The merge here is recursive with three cases. If either list is empty, the result is the other list. When neither is empty, a comparison of the two heads is performed and the lesser is consed on the front of the merge of what remains. This is fairly simple code for a sort that promises O(n log(n)) performance, but unfortunately, it will not work well for long lists. The recursive merge function is not tail recursive and, as a result, it can overflow the stack if the lists being merged are too long. This limitation can be removed by using a merge function that employs a while loop.

 def merge(l1:List[A],l2:List[A]):List[A] = {

   var (lst1,lst2,ret) = (l1,l2,List[A]())

   while(lst1.nonEmpty || lst2.nonEmpty) {

  if(lst2.isEmpty || (lst1.nonEmpty && comp(lst1.head,lst2.head)<=0)) {

   ret ::= lst1.head

   lst1 = lst1.tail

  } else {

   ret ::= lst2.head

   lst2 = lst2.tail

  }

   }

   ret.reverse

 }

This function builds the merged list in reverse order, then calls the reverse method to turn it around.
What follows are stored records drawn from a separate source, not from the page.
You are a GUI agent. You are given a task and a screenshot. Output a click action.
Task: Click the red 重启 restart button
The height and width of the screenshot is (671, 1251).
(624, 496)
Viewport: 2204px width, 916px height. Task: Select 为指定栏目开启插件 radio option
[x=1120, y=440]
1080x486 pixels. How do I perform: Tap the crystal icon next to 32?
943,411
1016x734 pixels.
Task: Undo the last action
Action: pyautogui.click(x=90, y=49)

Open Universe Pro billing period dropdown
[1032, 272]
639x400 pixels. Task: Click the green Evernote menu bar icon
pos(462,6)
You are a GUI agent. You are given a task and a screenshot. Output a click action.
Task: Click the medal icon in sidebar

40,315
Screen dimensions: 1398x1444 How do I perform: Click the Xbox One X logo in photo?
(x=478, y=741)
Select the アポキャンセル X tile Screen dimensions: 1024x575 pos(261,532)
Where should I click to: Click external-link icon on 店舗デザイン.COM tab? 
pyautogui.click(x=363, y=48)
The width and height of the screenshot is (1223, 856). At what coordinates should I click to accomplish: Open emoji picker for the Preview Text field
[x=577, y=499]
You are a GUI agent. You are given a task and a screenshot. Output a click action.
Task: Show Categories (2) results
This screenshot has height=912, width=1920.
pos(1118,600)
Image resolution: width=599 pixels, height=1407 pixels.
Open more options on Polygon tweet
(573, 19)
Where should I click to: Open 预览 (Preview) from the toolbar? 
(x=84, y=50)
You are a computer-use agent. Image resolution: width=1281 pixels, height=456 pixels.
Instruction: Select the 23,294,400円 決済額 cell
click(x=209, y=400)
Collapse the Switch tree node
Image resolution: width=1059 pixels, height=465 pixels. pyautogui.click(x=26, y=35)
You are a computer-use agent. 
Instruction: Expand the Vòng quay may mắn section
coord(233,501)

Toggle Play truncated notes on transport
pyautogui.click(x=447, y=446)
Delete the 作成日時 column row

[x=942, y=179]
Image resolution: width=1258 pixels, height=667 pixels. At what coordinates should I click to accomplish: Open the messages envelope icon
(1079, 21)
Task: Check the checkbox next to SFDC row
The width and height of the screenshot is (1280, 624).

This might seem odd, but remember that adding to the head of a List is O(1) while adding to the tail is O(n). For this reason, it is significantly more efficient to take the approach shown here than to append and not reverse.

This gives us a reasonably good merge sort for lists. The use of an immutable type for sorting forces us to create a separate storage for the result. When dealing with an array, however, the mutability means that many sorts can use no more memory than the provided array and one temporary space holder. As was mentioned above, that is not an option for the merge operation. However, using the style we used for the list when dealing with an array would be extremely inefficient, requiring O(n log(n)) memory. It turns out that we can fairly easily create an array-based version that uses 2n ∈ O(n) memory by making a second array and doing merges from the original array to the second array and back. The following code demonstrates that.

 def mergeSort[A : Manifest](a:Array[A])(comp:(A,A)=>Int) {

 val data = Array(a,new Array[A](a.length))

 def mergeSortRecur[A](start:Int,end:Int,dest:Int) {

   val src = 1-dest

   if(start==end-1) {

   if(dest==1) data(dest)(start) = data(src)(start)

   } else {

   val mid = (start+end)/2 // Can fail for arrays over 2^30 in length

   mergeSortRecur(start,mid,src) mergeSortRecur(mid,end,src)

   var (p1,p2,pdest) = (start,mid,start)

   while(pdest<end) {

   if((p2>=end || comp(data(src)(p1),data(src)(p2))<=0) && p1<mid) {

    data(dest)(pdest) = data(src)(p1)

    p1 += 1

   } else {

    data(dest)(pdest) = data(src)(p2)

    p2 += 1

   }

   pdest += 1

   }

   }

 }

 mergeSortRecur(0,a.length,0)

 }

Here the first line creates an Array[Array[A]] that holds the original array and our second array which is allocated to be the same size. There is a nested recursive function declared that takes the start and end of the range we are sorting as well as the index of the destination in data. That destination alternates between 0 and 1 as we go down the call stack. The merge is done from src into dest. The initial call uses a destination of 0 so the final sorted version winds up being in the original array.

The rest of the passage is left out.